Task requirements: Format each line of the listing below as a JSON list of strings, one string per line, leaving out blank lines.
* begin Information given *
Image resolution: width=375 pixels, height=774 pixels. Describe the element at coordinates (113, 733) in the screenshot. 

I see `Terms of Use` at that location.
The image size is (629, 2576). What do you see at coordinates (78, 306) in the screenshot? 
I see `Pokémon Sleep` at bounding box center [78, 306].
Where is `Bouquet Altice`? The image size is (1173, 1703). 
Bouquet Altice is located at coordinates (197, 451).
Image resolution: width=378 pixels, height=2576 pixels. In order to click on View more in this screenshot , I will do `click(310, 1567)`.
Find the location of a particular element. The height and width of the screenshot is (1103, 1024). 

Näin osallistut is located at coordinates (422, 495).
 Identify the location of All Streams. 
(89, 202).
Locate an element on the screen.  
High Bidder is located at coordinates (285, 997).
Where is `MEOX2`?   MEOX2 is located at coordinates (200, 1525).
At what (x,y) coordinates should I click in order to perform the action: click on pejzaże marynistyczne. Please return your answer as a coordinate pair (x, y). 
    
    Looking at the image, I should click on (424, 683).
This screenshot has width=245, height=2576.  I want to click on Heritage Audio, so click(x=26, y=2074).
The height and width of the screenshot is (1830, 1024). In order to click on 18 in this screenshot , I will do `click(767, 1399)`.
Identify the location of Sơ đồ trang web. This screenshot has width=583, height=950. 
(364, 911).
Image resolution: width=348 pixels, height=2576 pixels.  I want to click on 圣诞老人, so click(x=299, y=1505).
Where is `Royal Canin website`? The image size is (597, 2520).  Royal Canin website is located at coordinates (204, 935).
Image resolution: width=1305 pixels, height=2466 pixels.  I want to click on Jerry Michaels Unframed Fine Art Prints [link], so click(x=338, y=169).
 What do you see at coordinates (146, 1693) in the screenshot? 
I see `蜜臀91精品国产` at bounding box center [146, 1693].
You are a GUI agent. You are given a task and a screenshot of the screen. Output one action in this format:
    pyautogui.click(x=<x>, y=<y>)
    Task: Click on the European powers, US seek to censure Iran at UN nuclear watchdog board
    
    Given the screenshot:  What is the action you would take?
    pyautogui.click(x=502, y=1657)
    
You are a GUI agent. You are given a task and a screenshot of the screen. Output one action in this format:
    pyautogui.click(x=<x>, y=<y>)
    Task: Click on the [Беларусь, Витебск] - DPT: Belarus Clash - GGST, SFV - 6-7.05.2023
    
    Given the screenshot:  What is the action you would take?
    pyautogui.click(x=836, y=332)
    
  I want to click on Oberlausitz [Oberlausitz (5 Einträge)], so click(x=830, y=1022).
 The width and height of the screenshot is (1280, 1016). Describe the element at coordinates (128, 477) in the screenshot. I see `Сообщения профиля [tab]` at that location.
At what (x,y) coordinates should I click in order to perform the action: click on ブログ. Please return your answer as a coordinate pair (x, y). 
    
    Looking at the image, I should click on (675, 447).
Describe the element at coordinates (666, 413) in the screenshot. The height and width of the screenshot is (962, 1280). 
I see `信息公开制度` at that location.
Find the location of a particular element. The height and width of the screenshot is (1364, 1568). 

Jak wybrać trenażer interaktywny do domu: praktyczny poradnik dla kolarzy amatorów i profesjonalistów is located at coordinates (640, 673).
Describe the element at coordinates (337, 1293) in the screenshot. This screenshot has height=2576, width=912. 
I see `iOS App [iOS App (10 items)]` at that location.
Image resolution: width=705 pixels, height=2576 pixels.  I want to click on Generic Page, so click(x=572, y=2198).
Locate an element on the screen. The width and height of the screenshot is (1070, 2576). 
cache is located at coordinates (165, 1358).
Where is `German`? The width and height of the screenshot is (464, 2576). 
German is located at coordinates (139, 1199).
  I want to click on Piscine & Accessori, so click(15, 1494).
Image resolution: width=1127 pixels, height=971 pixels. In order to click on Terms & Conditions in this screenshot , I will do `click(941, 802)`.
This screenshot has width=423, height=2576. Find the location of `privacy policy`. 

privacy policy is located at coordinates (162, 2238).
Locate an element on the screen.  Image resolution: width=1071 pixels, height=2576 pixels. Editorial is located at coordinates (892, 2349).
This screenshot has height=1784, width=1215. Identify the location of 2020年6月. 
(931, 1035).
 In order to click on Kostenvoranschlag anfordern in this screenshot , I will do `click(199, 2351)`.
* end Information given *
Answer below:
[
  "Image resolution: width=375 pixels, height=774 pixels. Describe the element at coordinates (113, 733) in the screenshot. ",
  "I see `Terms of Use` at that location.",
  "The image size is (629, 2576). What do you see at coordinates (78, 306) in the screenshot? ",
  "I see `Pokémon Sleep` at bounding box center [78, 306].",
  "Where is `Bouquet Altice`? The image size is (1173, 1703). ",
  "Bouquet Altice is located at coordinates (197, 451).",
  "Image resolution: width=378 pixels, height=2576 pixels. In order to click on View more in this screenshot , I will do `click(310, 1567)`.",
  "Find the location of a particular element. The height and width of the screenshot is (1103, 1024). ",
  "Näin osallistut is located at coordinates (422, 495).",
  " Identify the location of All Streams. ",
  "(89, 202).",
  "Locate an element on the screen.  ",
  "High Bidder is located at coordinates (285, 997).",
  "Where is `MEOX2`?   MEOX2 is located at coordinates (200, 1525).",
  "At what (x,y) coordinates should I click in order to perform the action: click on pejzaże marynistyczne. Please return your answer as a coordinate pair (x, y). ",
  "    Looking at the image, I should click on (424, 683).",
  "This screenshot has width=245, height=2576.  I want to click on Heritage Audio, so click(x=26, y=2074).",
  "The height and width of the screenshot is (1830, 1024). In order to click on 18 in this screenshot , I will do `click(767, 1399)`.",
  "Identify the location of Sơ đồ trang web. This screenshot has width=583, height=950. ",
  "(364, 911).",
  "Image resolution: width=348 pixels, height=2576 pixels.  I want to click on 圣诞老人, so click(x=299, y=1505).",
  "Where is `Royal Canin website`? The image size is (597, 2520).  Royal Canin website is located at coordinates (204, 935).",
  "Image resolution: width=1305 pixels, height=2466 pixels.  I want to click on Jerry Michaels Unframed Fine Art Prints [link], so click(x=338, y=169).",
  " What do you see at coordinates (146, 1693) in the screenshot? ",
  "I see `蜜臀91精品国产` at bounding box center [146, 1693].",
  "You are a GUI agent. You are given a task and a screenshot of the screen. Output one action in this format:",
  "    pyautogui.click(x=<x>, y=<y>)",
  "    Task: Click on the European powers, US seek to censure Iran at UN nuclear watchdog board",
  "    Given the screenshot:  What is the action you would take?",
  "    pyautogui.click(x=502, y=1657)",
  "You are a GUI agent. You are given a task and a screenshot of the screen. Output one action in this format:",
  "    pyautogui.click(x=<x>, y=<y>)",
  "    Task: Click on the [Беларусь, Витебск] - DPT: Belarus Clash - GGST, SFV - 6-7.05.2023",
  "    Given the screenshot:  What is the action you would take?",
  "    pyautogui.click(x=836, y=332)",
  "  I want to click on Oberlausitz [Oberlausitz (5 Einträge)], so click(x=830, y=1022).",
  " The width and height of the screenshot is (1280, 1016). Describe the element at coordinates (128, 477) in the screenshot. I see `Сообщения профиля [tab]` at that location.",
  "At what (x,y) coordinates should I click in order to perform the action: click on ブログ. Please return your answer as a coordinate pair (x, y). ",
  "    Looking at the image, I should click on (675, 447).",
  "Describe the element at coordinates (666, 413) in the screenshot. The height and width of the screenshot is (962, 1280). ",
  "I see `信息公开制度` at that location.",
  "Find the location of a particular element. The height and width of the screenshot is (1364, 1568). ",
  "Jak wybrać trenażer interaktywny do domu: praktyczny poradnik dla kolarzy amatorów i profesjonalistów is located at coordinates (640, 673).",
  "Describe the element at coordinates (337, 1293) in the screenshot. This screenshot has height=2576, width=912. ",
  "I see `iOS App [iOS App (10 items)]` at that location.",
  "Image resolution: width=705 pixels, height=2576 pixels.  I want to click on Generic Page, so click(x=572, y=2198).",
  "Locate an element on the screen. The width and height of the screenshot is (1070, 2576). ",
  "cache is located at coordinates (165, 1358).",
  "Where is `German`? The width and height of the screenshot is (464, 2576). ",
  "German is located at coordinates (139, 1199).",
  "  I want to click on Piscine & Accessori, so click(15, 1494).",
  "Image resolution: width=1127 pixels, height=971 pixels. In order to click on Terms & Conditions in this screenshot , I will do `click(941, 802)`.",
  "This screenshot has width=423, height=2576. Find the location of `privacy policy`. ",
  "privacy policy is located at coordinates (162, 2238).",
  "Locate an element on the screen.  Image resolution: width=1071 pixels, height=2576 pixels. Editorial is located at coordinates (892, 2349).",
  "This screenshot has height=1784, width=1215. Identify the location of 2020年6月. ",
  "(931, 1035).",
  " In order to click on Kostenvoranschlag anfordern in this screenshot , I will do `click(199, 2351)`."
]